The application of sedaDNA to landscape archaeology

Project Highlights:
• The opportunity to establish a methodology for sedimentary DNA (sedaDNA) as a viable technique for landscape archaeological investigations
• The opportunity to assist in the study of a potentially new class of monument associated with the “super” henge at Durrington Walls
• The potential to add significantly to our knowledge of the World Heritage landscape at Stonehenge

Overview:
The application of sedaDNA within landscape archaeology is a largely an untested method. The current application provides an opportunity to consider sedaDNA methodology, against a series of proxy palaeoenvironmental methods, within a strategic and high profile project.

The Stonehenge Hidden Landscapes Project undertook one of the largest terrestrial multi-sensor, archaeo-geophysical surveys in Britain. Covering c. 10 square kilometres around one of Britain’s iconic archaeological monuments, this survey has generated thousands of potential archaeologic features and these have been described in a series of articles and are currently being prepared for a comprehensive publication. Whilst most features identified are interpretable or conform to known comparators several exceptional features remain unexplained and are, potentially of considerable importance. These include a series of massive geophysical anomalies related to one of the largest monuments in the region – the Durrington Wall Henge.

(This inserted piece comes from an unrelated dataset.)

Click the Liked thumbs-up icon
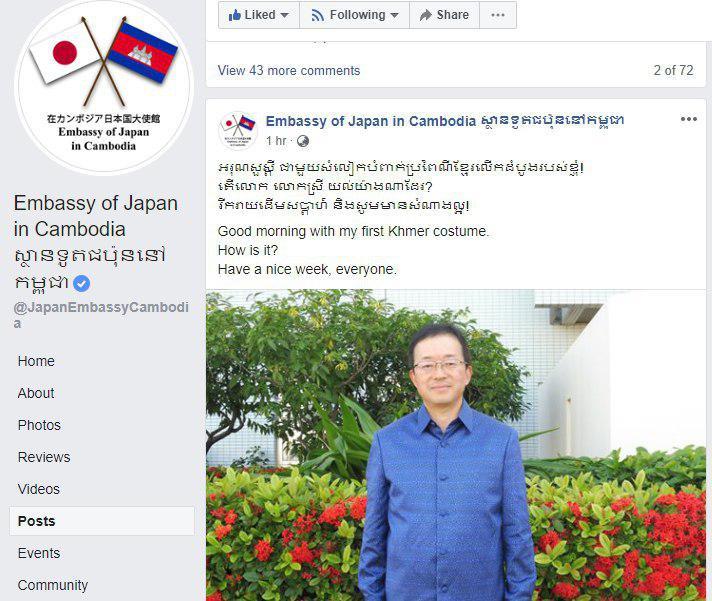The image size is (712, 601). point(234,15)
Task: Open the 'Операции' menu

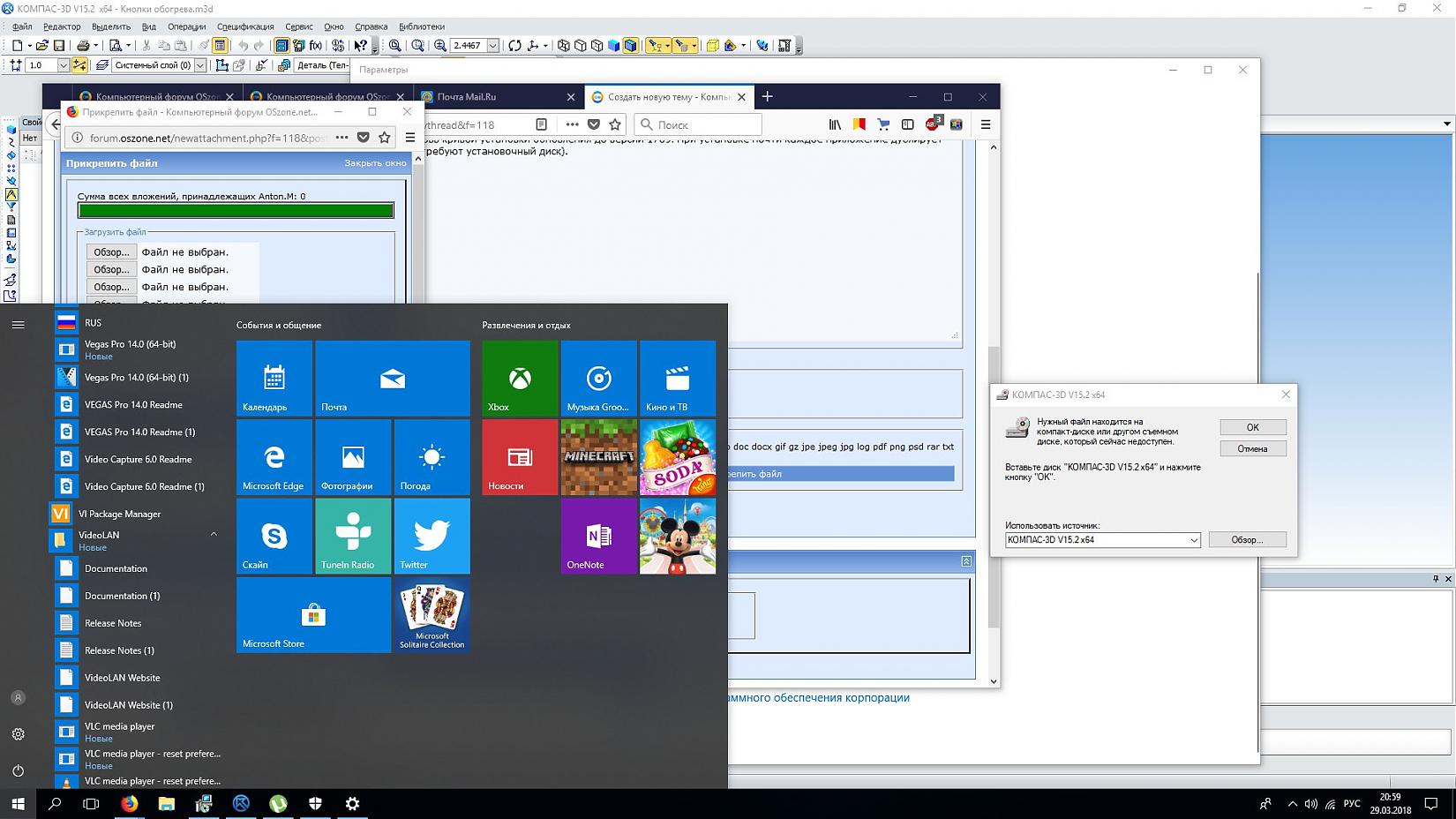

Initially interpreted as modern dewponds, a recent excavation identified 3 similar anomalies and interpreted these as, potentially, natural sinkholes with prehistoric fills. Further research identified no fewer than 15 similar features with a distribution essentially circling the later Neolithic Henge. These anomalies, and their suggestive distribution, were of sufficient interest to mount a separate exploratory campaign of high-resolution survey and coring proving that the magnetic anomalies represent pits 18 metres diameter and up to 4.8 metres deep. Coring also suggests that the position of some of these monuments on the Avon river terraces may provide conditions to test the boundaries of sedaDNA applications, whilst also seeking to assess the function of these peculiar, massive archaeological features

Methodology:
The proposed programme of work will enhance and extend our knowledge of these massive features and will include re-survey of all available features and coring across a series of features for palaeoenvironmental study and a broader dating programme. It is also intended to work within the landscape, and the Avon river terraces specifically, to provide a broader context to data from archaeological features. The PhD candidate will retrieve sedaDNA from samples of cores to assess taphonomy in the context of the monuments, and based on these findings determine to what extent sedaDNA can reveal about them in terms of their use and the depositional environment. Ancient DNA techniques for sedaDNA developed at Warwick will be followed using dedicated ancient DNA facilities and a world class research group. Next generation sequencing will be applied, combined with bioinformatic protocols to analyse data.

Training and skills:
Students will be trained in ancient DNA techniques, next generation sequencing techniques as well as computer programming skills required to analyse data. Students will be awarded CENTA2 Training Credits (CTCs) for participation in CENTA2-provided and ‘free choice’ external training. One CTC equates to 1⁄2 day session and students must accrue 100 CTCs across the three years of their PhD.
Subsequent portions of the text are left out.